He fields questions (“How do you know you’re doing God’s will? asks Paul, a nurse.) I have a simpler query: “Do you like chocolate?” “Of course,” he replies, “but I am diabetic.” “Will you share?” I ask, offering him a giant Hershey Special Dark bar. The junior clerics laugh.
At an Orthodox church, a young man named Joseph tells us, frankly and in perfect English, about the limits of tolerance for religious minorities – in his case, Armenian Christian – under an Islamic republic. Adrianne, a Congregationalist minister in our group, presents him with a “peace shawl” made by women of her church.
* * *
Today Azita will meet her Iranian family. Plans change hourly. At first, they agree to pick her up in Isfahan, to spirit her away to a cousin’s wedding in the north of the country, near the Caspian Sea. But as we leave Isfahan, she is still with us. Now they say they will pick her up in Kashan, at the end of the day.
Assad, as usual, has a cell phone glued to his ear.
Halfway to Kashan, in a town called Natanz, we visit a ceramics shop. I wait outside the bathroom to make a pre-emptive strike on a Persian toilet – a porcelain-lined hole, with a hose for washing up. Suddenly, in a courtyard, two middle-aged men, two younger men, a young woman and a little boy appear, bearing an enormous bouquet.
Assad, through 20 phone calls this morning, has timed the moment with military precision. Azita has no idea. She’s asleep on the bus. I attach myself to the entourage and sprint toward the bus, where sleepy Azita’s head scarf has slipped down to reveal her glossy black “Persian ‘fro.”
Then she’s wide awake, flying into her uncle’s arms. I’m taking pictures. And crying.
Minus the kidnapped Azita, we slice through the arid landscape, Persian music blaring through the PA system. Amir, the assistant driver, and Jack, an Armenian-American with my group, get up to dance. When a woman stands, Amir pulls the drapes to block the view from the highway. The party continues.

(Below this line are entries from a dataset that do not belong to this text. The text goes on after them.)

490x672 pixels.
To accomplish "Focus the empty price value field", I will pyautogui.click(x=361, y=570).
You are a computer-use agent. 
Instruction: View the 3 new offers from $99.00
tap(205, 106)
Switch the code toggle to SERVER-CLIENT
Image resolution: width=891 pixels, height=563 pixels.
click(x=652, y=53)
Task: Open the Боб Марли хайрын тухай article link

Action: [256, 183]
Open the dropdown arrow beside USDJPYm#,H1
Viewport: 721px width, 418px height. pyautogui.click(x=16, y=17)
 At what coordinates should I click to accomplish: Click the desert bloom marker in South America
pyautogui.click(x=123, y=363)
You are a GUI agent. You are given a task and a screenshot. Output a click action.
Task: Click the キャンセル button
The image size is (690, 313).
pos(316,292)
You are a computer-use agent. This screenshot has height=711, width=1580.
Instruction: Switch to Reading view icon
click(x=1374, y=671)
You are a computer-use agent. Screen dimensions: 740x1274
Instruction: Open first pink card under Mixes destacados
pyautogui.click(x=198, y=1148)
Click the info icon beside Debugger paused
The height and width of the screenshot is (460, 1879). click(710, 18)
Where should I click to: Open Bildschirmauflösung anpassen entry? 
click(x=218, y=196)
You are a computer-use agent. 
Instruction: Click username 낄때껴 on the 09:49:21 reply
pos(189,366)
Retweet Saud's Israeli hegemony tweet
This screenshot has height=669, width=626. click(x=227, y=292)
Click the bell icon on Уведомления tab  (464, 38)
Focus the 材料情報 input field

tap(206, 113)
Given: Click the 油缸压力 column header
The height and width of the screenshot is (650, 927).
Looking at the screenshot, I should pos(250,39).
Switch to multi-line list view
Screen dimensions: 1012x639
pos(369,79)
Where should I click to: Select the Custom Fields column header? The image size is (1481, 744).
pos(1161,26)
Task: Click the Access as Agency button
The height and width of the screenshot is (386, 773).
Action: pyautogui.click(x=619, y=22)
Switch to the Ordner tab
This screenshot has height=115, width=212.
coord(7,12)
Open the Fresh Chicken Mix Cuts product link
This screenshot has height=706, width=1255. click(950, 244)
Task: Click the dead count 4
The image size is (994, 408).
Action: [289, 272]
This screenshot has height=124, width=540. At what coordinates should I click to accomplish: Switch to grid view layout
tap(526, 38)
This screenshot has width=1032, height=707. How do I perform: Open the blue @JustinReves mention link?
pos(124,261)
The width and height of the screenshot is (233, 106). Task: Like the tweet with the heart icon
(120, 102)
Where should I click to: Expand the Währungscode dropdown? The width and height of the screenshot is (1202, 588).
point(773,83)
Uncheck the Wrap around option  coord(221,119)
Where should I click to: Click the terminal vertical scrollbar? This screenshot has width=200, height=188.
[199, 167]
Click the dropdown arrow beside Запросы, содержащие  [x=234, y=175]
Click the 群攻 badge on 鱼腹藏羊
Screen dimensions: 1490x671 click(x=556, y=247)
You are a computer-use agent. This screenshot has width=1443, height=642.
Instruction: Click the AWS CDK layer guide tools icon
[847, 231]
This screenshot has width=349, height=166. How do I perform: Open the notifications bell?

I use time on the bus to teach myself the Iranian alphabet. All through the country I study signs, many bilingual. Soon, even without the English, I can sound out the words.
“Ka,” I start. “Ka-b … Ka-ba … Kabob!” I’m thrilled. I won’t starve.
By the end of the trip, when we drive by the former U.S. embassy where hostages were taken in 1979, I know enough Farsi to pick out the words on a mural: “Marg bar Amrika” – Death to America.
But only because I’m looking for them.
* * *
Walking into the hotel that seemed so alien my first night in Tehran, I immediately recognize Azita’s uncle and smile. They brought her back, after all. I spend the day walking down Valiasr Street, a main drag, because I know I won’t get lost. The next day, I walk up the street, stopping at an Internet cafe.
In so many ways, I have been nourished these past two weeks. I’m full, even a little burned out. But greedy. There is so much I haven’t seen.
Roxanna fills the waning hours. A bookstore owned by the city of Tehran, where Paul finds a copy of “Queer Culture” and I spot a biography of Barry Goldwater.
Lunch at a restaurant run by Hare Krishnas.
A hurried interview.
Roxanna has faith in her country. She believes Iran will change, is changing, has changed. Freedom will come slowly, organically, and U.S. intervention will just get in the way. The people are not downtrodden, she says. It is a culture ancient and vibrant, dynamic and surging, messy and diverse, ceaselessly reinventing itself.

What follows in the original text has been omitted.